The Science Media Center Taiwan made the comments in a statement about the publication of the study in the Journal of Thermal Biology earlier this month.
Moltrecht’s tree frogs, or Zhangixalus moltrechti, are a bellwether species for the impact of global warming, as their habitats range from mountains to lowlands, it said.
Photo courtesy of study lead author You Jh-yu
Lead author Chuang Ming-feng (莊銘豐), associate professor of life sciences at National Chung Hsing University, said that the team studied tree frog tadpoles in nine habitats of altitudes ranging between 474m and 2,020m.
The team found that tadpoles can adapt to cold depending on their birth habit, but can only tolerate warmth from 38°C to 40°C, imposing an upper limit on their climate resistance, he said.
This suggests the tree frogs have little to no buffer against global warming and face significant extinction risk if authorities fail to secure contiguous safe zones for the species, Chuang said.
Moltrecht’s tree frogs would likely require “heat sanctuaries” and “vertical corridors” to survive climate change, yet both have been compromised by urbanization that fragments habitats, he said.
The study is focused on immediate threats to the tree frog’s short-term survival and makes no assumptions about the species’ ability to evolve adaptations to changing conditions, Chuang said.
The team has not analyzed the species’ genetic makeup or capacity for adaptation over time and cannot explain whether the difference in tadpole resistance to cold is inherent or learned, he said.

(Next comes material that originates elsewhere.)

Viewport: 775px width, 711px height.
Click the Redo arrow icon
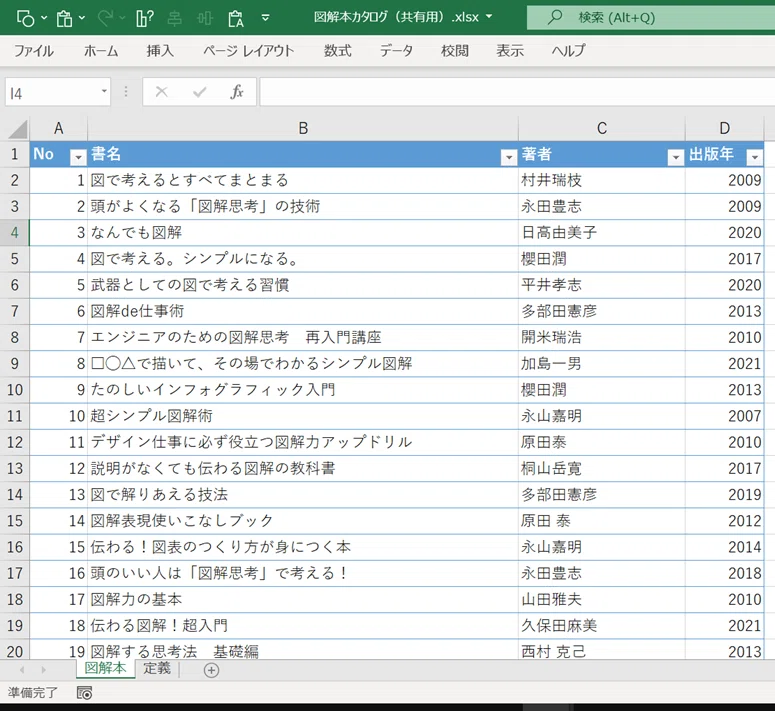tap(105, 18)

Chen I-hsiu (陳怡秀), associate professor of climate change and sustainability at the National Taiwan University, said that species inhabiting highlands can adapt to warming by migrating to even higher altitudes.
However, creatures living in the plains or lowlands would not be able to use that strategy, as cities and towns often bar their way to safety, she said.
The government would need to ensure migration corridors for wildlife are preserved in urban development or risk causing harm to the ecosystem, she said.
Wu Chih-shiun (巫奇勳), associate professor of life science at Chinese Culture University, said the study might have discovered a blind spot in the mechanisms utilized to assess environmental risks.
Current practices assume that each species has a uniform resistance to temperature conditions within the population, but the research indicates that significant differences might exist, he said.
This means large swathes of a species could die off with climate change, with little chance of adapting to shifting conditions, he said.